However, the examples for receivers seem way oversimplified. A simple 250 ohm resistor would need to be 6W+ to handle a shorted 36V line, for example.

Here are the problem areas as I see them:

1) Shorting performance. I'd expect the system should handle indefinite loop shorts.

2) Isolation. How important is isolation? I see a note that separate loops powered from the same supply could induce ground loops. This would complicate supporting multiple channels. Currently, I'm ignoring this.

3) Multiple receivers. If they want to chain receivers, 250 ohms seems limiting. Is this still common? Could I use say 50 ohms to reduce the voltage drop?
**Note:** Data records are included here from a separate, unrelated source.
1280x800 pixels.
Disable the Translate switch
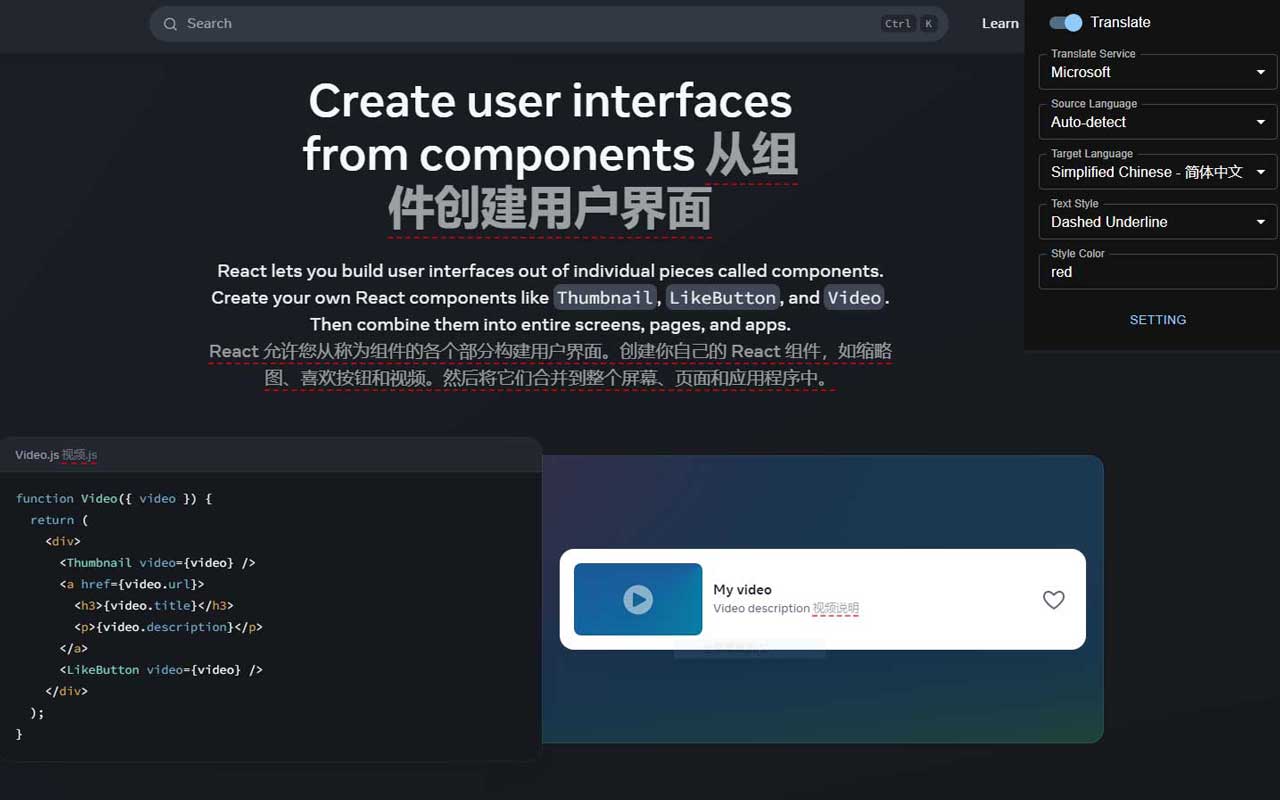[x=1066, y=23]
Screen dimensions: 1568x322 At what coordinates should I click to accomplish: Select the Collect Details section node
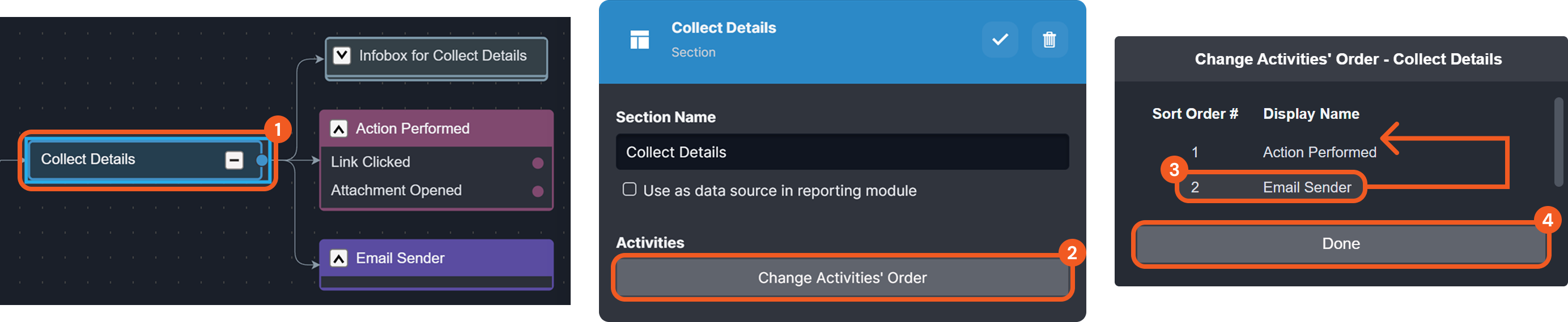(122, 160)
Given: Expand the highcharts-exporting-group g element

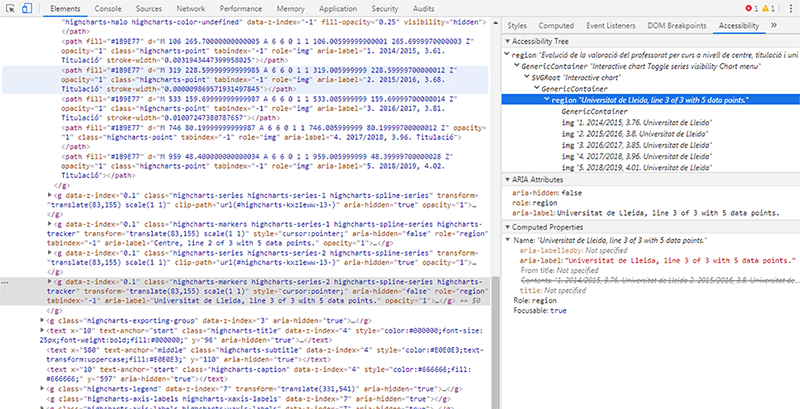Looking at the screenshot, I should tap(42, 320).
I guess that'd be dropping my noise immunity by a factor of five.

4) Surge events. I think I'll put in a series diode, a parallel diode, and a Bourns surge supression IC per-line.

I'm going to set a goal and say 4 channels of up to 36V loop voltage.

I'm tempted to boost my 12-36V system input to 40V and use a power amp to drop that to the loop current. I could use a power amp like the OPA452 for each channel, which would give short circuit protection and per-channel voltage selection.

Am I overthinking it? Not thinking it through enough? Do I just stick four 250 ohm resistors and ADCs in parallel tied to a 24V source and call it a day? (mostly rhetorical)

Bonus question: What's the best way to transmit 4 to 20ma signals? Should I use something like an AD421?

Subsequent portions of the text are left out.